Aplauz. Ludzie są rozentuzjazmowani. Wszystkie ptaszki ćwierkały, kto ma się pojawić, ale nawet w tak dużej agencji, jaką jest WWW, nieczęsto zdarza się gościć kogoś z „klubu dziewięćdziesiątek”.

– Przywitajcie razem ze mną Patrycję Teamleaderkę z QualityPartner!

Audytorium wiwatuje z zachwytu, gdy na scenę wkracza nieco pulchna, ale mimo czterdziestu siedmiu lat na karku wciąż atrakcyjna założycielka największego na całym świecie portalu randkowego. Figlarnie zdmuchuje z twarzy kosmyk długich, rudych włosów.

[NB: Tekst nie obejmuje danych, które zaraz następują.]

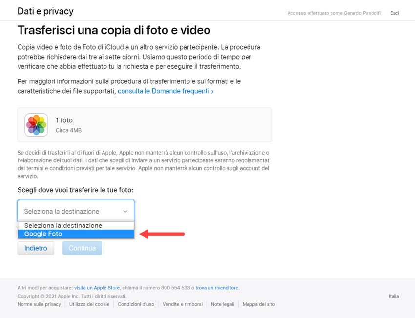Click the Continua button
Screen dimensions: 415x318
tap(82, 248)
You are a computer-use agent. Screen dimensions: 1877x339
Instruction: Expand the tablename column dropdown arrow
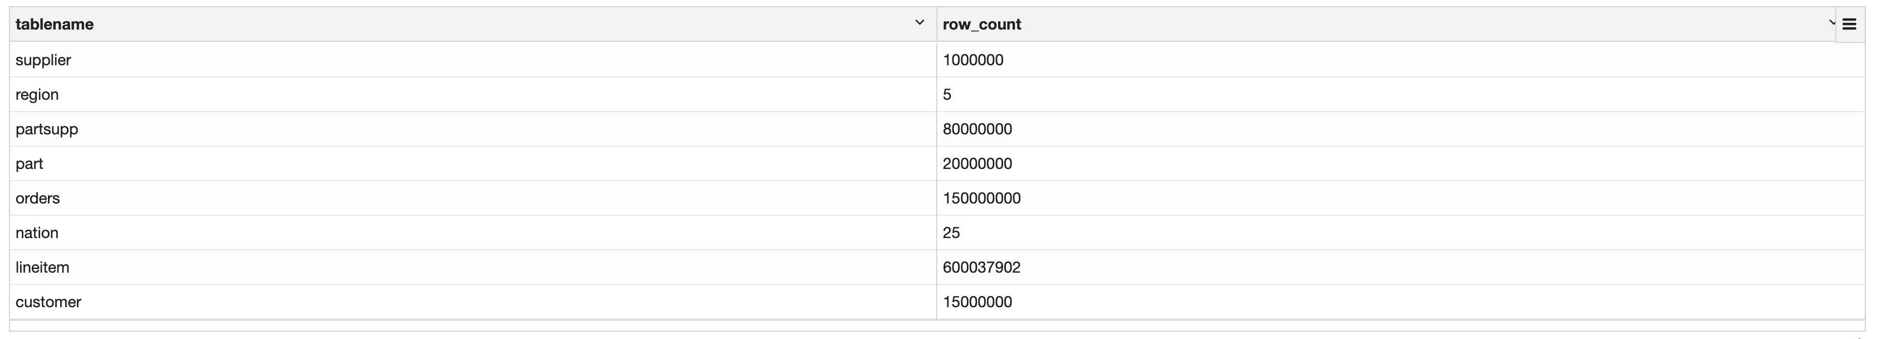click(x=919, y=23)
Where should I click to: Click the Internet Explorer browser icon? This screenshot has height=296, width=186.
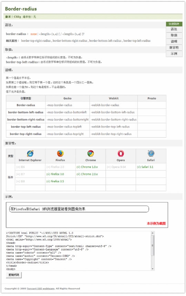pyautogui.click(x=30, y=154)
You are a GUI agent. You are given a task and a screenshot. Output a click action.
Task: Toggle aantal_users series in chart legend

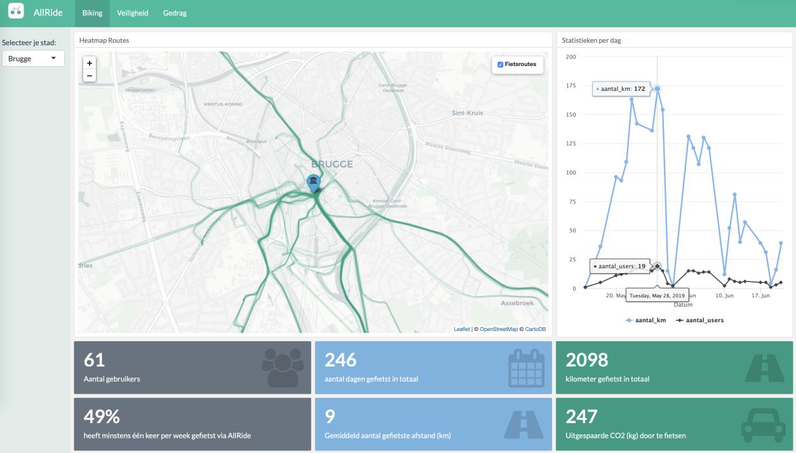click(699, 320)
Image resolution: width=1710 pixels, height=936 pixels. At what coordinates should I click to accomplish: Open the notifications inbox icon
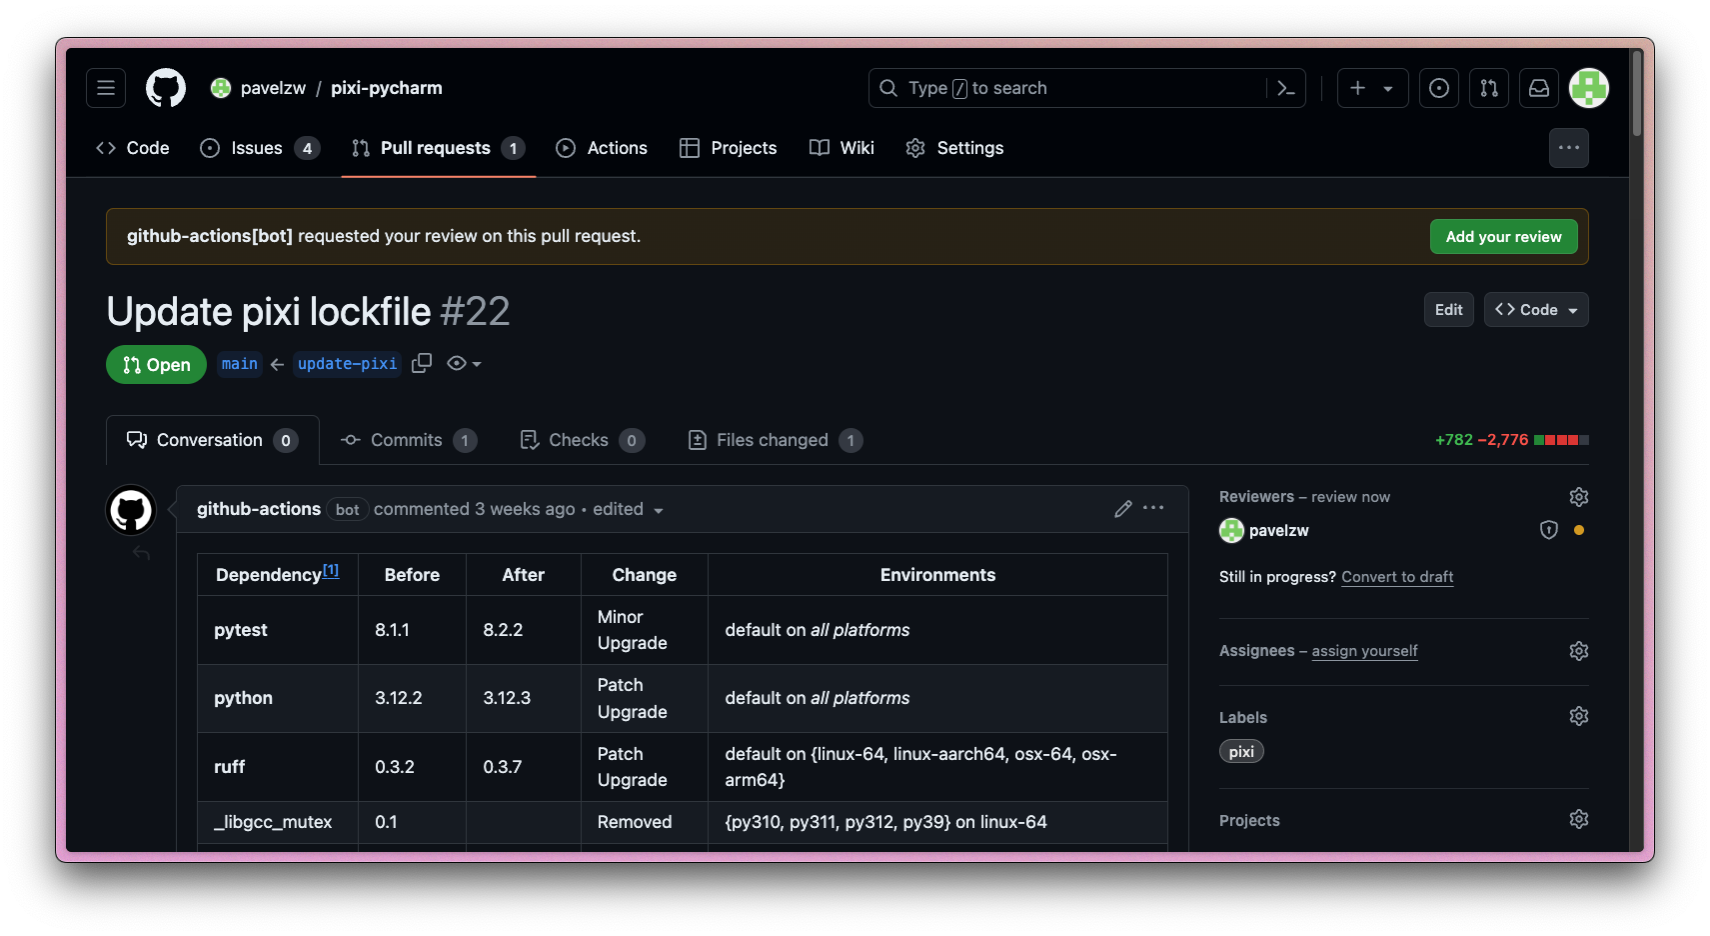[1538, 88]
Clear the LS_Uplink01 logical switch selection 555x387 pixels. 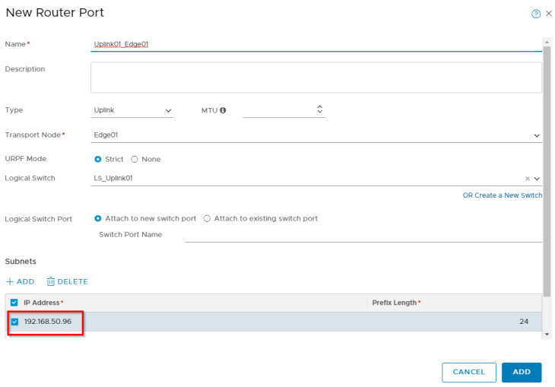[528, 179]
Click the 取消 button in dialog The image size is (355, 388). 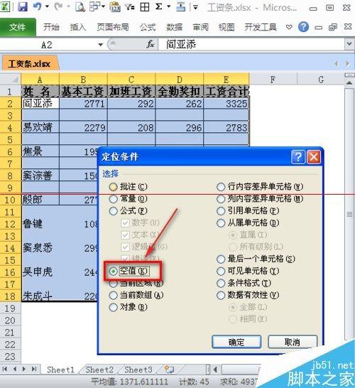(x=293, y=342)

– Patrycjo – zaczyna Oliver – zaledwie przed kilkoma miesiącami było o tobie głośno we wszystkich wiadomościach, gdy jako trzecia kobieta na świecie osiągnęłaś level 90! A teraz znajdujesz się już na levelu 91!

– Tak, i możecie mi wierzyć: nie mam najmniejszej ochoty opuścić klubu! – Uśmiecha się Patrycja.

Publiczność się śmieje.

– Jak możemy ci pomóc w nim pozostać? – pyta Oliver.